Work required:
Filter the entries, keeping every line with the string "computer".

Listed records:
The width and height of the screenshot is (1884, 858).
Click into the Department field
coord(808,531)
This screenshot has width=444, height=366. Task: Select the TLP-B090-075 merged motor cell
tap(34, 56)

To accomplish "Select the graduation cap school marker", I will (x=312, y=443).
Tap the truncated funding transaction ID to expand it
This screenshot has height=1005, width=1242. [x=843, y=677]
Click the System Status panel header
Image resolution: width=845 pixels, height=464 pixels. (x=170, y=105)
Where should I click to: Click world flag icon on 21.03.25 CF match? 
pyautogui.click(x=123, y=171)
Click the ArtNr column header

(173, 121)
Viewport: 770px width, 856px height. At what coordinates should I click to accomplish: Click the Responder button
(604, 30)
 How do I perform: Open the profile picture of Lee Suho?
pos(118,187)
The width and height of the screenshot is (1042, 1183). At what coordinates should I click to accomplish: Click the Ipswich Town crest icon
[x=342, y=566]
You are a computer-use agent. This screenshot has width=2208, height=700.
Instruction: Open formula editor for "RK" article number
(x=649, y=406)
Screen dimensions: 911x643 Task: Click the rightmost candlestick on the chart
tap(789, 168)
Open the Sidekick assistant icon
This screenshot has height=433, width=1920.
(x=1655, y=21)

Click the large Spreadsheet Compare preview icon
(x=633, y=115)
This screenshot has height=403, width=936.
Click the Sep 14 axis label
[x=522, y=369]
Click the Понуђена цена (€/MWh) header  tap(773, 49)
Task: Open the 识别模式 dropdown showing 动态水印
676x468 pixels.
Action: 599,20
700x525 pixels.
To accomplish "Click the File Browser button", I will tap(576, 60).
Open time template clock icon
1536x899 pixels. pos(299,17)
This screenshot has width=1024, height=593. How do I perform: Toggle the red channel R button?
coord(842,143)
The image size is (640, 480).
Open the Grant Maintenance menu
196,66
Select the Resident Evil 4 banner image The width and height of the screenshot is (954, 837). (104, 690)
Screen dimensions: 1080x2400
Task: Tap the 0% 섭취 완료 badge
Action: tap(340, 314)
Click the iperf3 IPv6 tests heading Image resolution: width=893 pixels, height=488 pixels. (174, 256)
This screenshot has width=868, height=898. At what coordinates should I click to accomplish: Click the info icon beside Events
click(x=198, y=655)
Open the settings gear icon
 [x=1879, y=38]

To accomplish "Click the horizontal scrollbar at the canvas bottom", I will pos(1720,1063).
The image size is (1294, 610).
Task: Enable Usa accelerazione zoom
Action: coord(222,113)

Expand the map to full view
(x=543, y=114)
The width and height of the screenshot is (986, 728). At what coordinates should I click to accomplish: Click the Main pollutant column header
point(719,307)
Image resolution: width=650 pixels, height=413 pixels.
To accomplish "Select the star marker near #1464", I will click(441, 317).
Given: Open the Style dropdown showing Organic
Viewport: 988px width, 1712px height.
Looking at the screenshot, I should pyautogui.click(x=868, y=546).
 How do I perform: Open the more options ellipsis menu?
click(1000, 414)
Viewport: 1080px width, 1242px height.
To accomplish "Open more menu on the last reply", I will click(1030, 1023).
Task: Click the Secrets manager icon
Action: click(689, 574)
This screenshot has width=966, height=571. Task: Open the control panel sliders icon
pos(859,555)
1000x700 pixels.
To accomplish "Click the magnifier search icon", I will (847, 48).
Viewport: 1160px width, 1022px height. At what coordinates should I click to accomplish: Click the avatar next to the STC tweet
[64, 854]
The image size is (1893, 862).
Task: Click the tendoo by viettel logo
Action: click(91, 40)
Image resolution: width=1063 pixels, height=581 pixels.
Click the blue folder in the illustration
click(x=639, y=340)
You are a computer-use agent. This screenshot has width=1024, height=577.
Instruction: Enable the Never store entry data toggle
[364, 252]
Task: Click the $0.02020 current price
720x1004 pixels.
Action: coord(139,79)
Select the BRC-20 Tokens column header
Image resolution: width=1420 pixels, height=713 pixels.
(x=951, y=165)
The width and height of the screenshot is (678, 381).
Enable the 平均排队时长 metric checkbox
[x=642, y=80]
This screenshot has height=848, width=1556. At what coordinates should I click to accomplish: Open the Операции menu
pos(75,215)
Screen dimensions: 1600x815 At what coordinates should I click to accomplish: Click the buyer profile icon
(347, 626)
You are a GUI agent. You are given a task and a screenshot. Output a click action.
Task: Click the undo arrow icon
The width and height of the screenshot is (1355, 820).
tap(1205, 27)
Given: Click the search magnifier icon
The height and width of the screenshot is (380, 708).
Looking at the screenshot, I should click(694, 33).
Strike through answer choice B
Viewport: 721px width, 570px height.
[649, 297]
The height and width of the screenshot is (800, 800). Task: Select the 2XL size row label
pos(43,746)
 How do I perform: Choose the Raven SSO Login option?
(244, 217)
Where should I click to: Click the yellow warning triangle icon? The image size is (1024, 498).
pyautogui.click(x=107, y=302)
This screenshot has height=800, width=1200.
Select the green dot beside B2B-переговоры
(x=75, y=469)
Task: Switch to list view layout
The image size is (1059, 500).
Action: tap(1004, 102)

Output for this exercise:
You are a computer-use agent. This screenshot has width=2208, height=700.
You are a computer-use agent. This screenshot has width=1024, height=577.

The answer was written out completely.